Superoxide dismutases (SODs) are key enzymes that metabolize superoxide (Fridovich, 1986). Three isoforms of SOD are identified: cytosolic Cu/Zn SOD (SOD1), mitochondrial Mn SOD (SOD2), and extracellular Cu/Zn SOD (SOD3). All three isoforms have been shown as neuro-protective enzymes against cerebral ischemia (Kinouchi et al., 1991; Murakami et al., 1998; Sheng et al., 1999). In addition, recent studies using molecular approaches revealed the importance of SODs in vascular function in normal states and under pathological conditions (Faraci and Didion, 2004).
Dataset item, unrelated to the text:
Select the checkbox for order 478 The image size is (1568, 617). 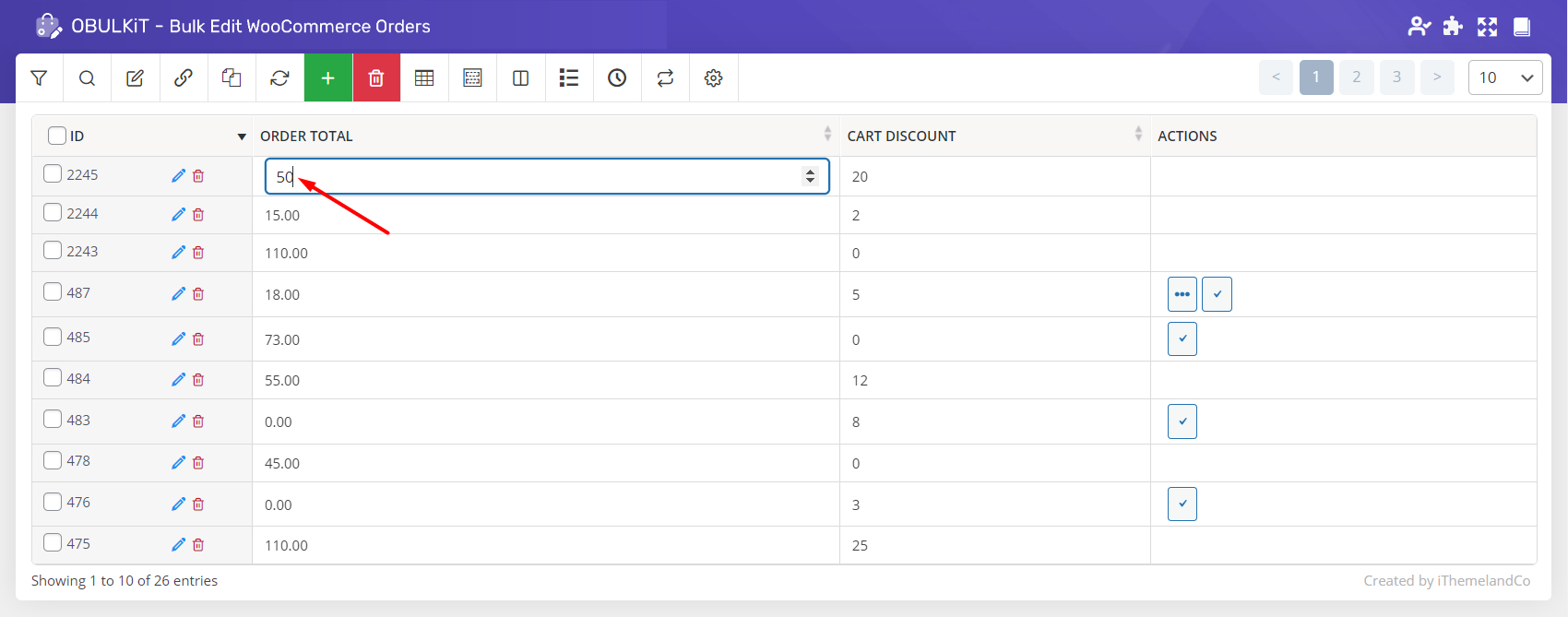pyautogui.click(x=53, y=460)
Since PPARs are transcription factors, and since the promoter region of SOD genes contain the consensus sequence for PPAR binding (Lemay and Hwang, 2006), SOD levels may be influenced by activated PPAR. SOD1 gene induction through the peroxisome proliferator-responsive element (PPRE) has been shown in human HepG2 hepatome cells (Yoo et al., 1999). Another type of fibrate clofibric acid has been shown to increase SOD2 mRNA levels in HepG2 cells (Bécuwe et al., 1999). On the contrary, docosahexaenoic acid has been shown to inhibit SOD1 gene transcription through PPARα in a human ovarian carcinoma cell line (Tuller et al., 2009). Regarding the cerebrovascular system, Mysiorek et al. (2009) reported by using a mouse in vitro blood-brain barrier model that fenofibric acid treatment for 24 hours did not influence SOD gene transcription. However, the influence of chronic treatment with fibrates on SOD levels in brain vessels remains unstudied. In addition, little is known about the effect of fibrates on SOD levels in brain vessels at the animal level.
In the current study, we measured in mice the impact of 7 days treatment with two types of fibrate, fenofibrate and gemfibrozil, on the level of SOD in brain microvessels (BMV). BMV are substantially responsible for the total resistance to CBF and are important for the neurovascular coupling (Joó, 1985). We also measured the impact of fenofibrate on oxidative stress in ischemic brain. To further associate the effects on SOD levels with brain protection, we measured the influence of fenofibrate discontinuation for 3 days on infarct size at 24 hours after reperfusion following 60 minutes of MCAO (Fig. 1). In our previous studies, the current treatment protocol was effective both in improving CBF in ischemic brain and in reducing brain infarct volume in mice (Guo et al., 2009, 2010).
2. Results
2.1 Fenofibrate and gemfibrozil elevate SOD mRNA
Light microscopy observation showed that the isolated BMV contained primarily capillaries and venules, and, to a lesser extent, small arterioles. However, major cerebral arteries such as middle cerebral artery and basilar artery were not contained (Ospina et al., 2002). mRNA levels of all three isoforms of SOD were significantly elevated by fenofibrate in BMV when examined at 1 hour after the last administration (Fig. 2A). The elevations were more prominent at 30 mg/kg than 100 mg/kg on post-discontinuation day 0 (D-0). However, elevated SOD levels were not observed on post-discontinuation day 3 (D-3). We observed that fenofibrate also elevated PPARα mRNA levels on D-0 as we reported previously (data not shown) (Guo et al., 2010). There were positive correlations between PPARα and SODs on D-0 (Fig. 2B): SOD1, Pearson r = 0.84, P < 0.0001; SOD2, Pearson r = 0.69, P = 0.0031; and SOD3, Pearson r = 0.92, P < 0.0001 (n = 16 or 17 in each SOD isoform). Gemfibrozil also elevated mRNA levels of all three isoforms of SOD at 1 hour after the last administration (Fig. 2C). The elevations were more effective at 30 mg/kg than 120 mg/kg.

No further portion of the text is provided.